**EXERCICE À TRAITER:**
Réécris le texte sur l'arc-en-ciel en commençant par "De nos jours, les" et en continuant jusqu'à "considérées comme harmonieuses." inclus, avec "apaisantes" à la place de "harmonieuses".

Non, pas le groupe japonais mais bien le phénomène optique et météorologique qui rend visible le spectre continu de la lumière du ciel quand le soleil brille pendant la pluie.
L’arc-en-ciel est un pont entre le monde sensible et le monde surnaturel, pont de lumière entre la terre et le ciel et entre le ciel et la terre.
Il apparaît dans des mythologies comme l’escalier aux sept couleurs par lequel Bouddha est descendu sur terre nommé le Grand pont, l’écharpe de la déesse Iris qui est la messagère ou encore l’arc d’Indra qui lance des flèches de feu et de pluie et enfin le Bifröst, le pont vers Ásgarðr est fait des couleurs de l’arc-en-ciel.
Anecdote croustillante sur le terme pontife vient du mot “pont” car comme l’arc-en-ciel, les empereurs romains et les papes sont le pont entre le ciel et la terre. Pas de pression.
De nos jours, les couleurs de l’arc-en-ciel sont souvent reprises notamment par la communauté MOGAI (Marginalized Orientations, Gender identities, And Intersex) pour son drapeau mais aussi pour définir le drapeau de la paix car les couleurs sont considérées comme harmonieuses.
Bref, comme l’arc-en-ciel est plus dur à invoquer que la pluie au cinéma, on en trouve pas des masses.
Voilà mes trois films subjectivement choisis sur le thème avec des scènes de pluie intéressante :
- Mon voisin Totoro pour la célèbre scène de l’attente du bus. Cette scène est très nostalgique pour moi car j’imitais avec ma sœur Totoro et son parapluie.

**EXTRAIT SOURCE:**

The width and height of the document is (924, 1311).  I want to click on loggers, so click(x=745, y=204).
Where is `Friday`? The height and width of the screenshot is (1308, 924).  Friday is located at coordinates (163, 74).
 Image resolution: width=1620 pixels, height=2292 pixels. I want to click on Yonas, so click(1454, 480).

**RÉPONSE:**
De nos jours, les couleurs de l’arc-en-ciel sont souvent reprises notamment par la communauté MOGAI (Marginalized Orientations, Gender identities, And Intersex) pour son drapeau mais aussi pour définir le drapeau de la paix car les couleurs sont considérées comme apaisantes.